■ Rows
------------------------------------

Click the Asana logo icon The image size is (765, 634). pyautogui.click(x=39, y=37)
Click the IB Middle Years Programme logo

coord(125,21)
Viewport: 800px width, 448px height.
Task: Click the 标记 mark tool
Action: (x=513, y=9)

------------------------------------

■ Task brief
Please count the lines above that contain the string "Click", treating uppercase and lowercase as different, and give only the number.

■ Solution for this task
3